Merge: update cpuidle to match upstream v6.15

jarodwilson · jarodwilson · commit e6fd7afe2b88 · 2025-08-13T16:16:35.000-07:00
MR: https://gitlab.com/redhat/centos-stream/src/kernel/centos-stream-9/-/merge_requests/6766 Resolves: 87863 JIRA: https://issues.redhat.com/browse/RHEL-87863 Signed-off-by: Mark Langsdorf <mlangsdo@redhat.com> Approved-by: Eric Chanudet <echanude@redhat.com> Approved-by: Lenny Szubowicz <lszubowi@redhat.com> Approved-by: David Arcari <darcari@redhat.com> Approved-by: CKI KWF Bot <cki-ci-bot+kwf-gitlab-com@redhat.com> Merged-by: Jarod Wilson <jarod@redhat.com>
diff --git a/Documentation/admin-guide/pm/cpuidle.rst b/Documentation/admin-guide/pm/cpuidle.rst
@@ -269,61 +269,56 @@ Namely, when invoked to select an idle state for a CPU (i.e. an idle state that
 the CPU will ask the processor hardware to enter), it attempts to predict the
 idle duration and uses the predicted value for idle state selection.
 
-It first obtains the time until the closest timer event with the assumption
-that the scheduler tick will be stopped.  That time, referred to as the *sleep
-length* in what follows, is the upper bound on the time before the next CPU
-wakeup.  It is used to determine the sleep length range, which in turn is needed
-to get the sleep length correction factor.
-
-The ``menu`` governor maintains two arrays of sleep length correction factors.

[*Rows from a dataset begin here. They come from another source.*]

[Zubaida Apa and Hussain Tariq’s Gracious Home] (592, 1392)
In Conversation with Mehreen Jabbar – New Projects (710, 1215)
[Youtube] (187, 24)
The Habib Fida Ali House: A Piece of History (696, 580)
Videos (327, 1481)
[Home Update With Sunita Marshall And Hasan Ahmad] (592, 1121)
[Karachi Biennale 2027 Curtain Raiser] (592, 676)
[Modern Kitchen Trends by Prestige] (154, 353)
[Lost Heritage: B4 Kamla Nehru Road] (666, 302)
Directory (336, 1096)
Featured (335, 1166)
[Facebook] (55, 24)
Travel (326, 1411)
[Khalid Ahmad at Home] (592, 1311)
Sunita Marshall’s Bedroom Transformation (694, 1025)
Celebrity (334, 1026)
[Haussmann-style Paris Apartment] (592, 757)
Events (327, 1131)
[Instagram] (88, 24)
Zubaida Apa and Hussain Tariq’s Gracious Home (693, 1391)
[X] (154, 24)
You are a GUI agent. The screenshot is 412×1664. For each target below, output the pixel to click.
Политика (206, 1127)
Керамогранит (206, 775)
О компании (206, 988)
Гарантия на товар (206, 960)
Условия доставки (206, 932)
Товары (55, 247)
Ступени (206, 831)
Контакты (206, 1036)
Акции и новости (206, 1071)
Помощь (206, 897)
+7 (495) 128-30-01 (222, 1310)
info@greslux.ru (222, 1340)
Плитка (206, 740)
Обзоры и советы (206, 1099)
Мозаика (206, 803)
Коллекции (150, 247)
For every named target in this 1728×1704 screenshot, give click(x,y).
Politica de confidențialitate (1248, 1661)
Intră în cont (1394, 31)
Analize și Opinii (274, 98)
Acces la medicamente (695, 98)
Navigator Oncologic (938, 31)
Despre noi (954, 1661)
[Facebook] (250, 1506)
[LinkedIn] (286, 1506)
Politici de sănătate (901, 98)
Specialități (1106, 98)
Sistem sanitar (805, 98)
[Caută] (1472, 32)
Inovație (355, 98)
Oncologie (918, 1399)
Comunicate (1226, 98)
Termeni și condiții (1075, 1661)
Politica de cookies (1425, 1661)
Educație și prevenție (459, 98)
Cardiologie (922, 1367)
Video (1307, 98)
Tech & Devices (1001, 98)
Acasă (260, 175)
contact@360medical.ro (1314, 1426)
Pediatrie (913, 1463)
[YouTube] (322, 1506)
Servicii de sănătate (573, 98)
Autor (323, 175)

-One of them is used when tasks previously running on the given CPU are waiting
-for some I/O operations to complete and the other one is used when that is not
-the case.  Each array contains several correction factor values that correspond
-to different sleep length ranges organized so that each range represented in the
-array is approximately 10 times wider than the previous one.
-
-The correction factor for the given sleep length range (determined before
-selecting the idle state for the CPU) is updated after the CPU has been woken
-up and the closer the sleep length is to the observed idle duration, the closer
-to 1 the correction factor becomes (it must fall between 0 and 1 inclusive).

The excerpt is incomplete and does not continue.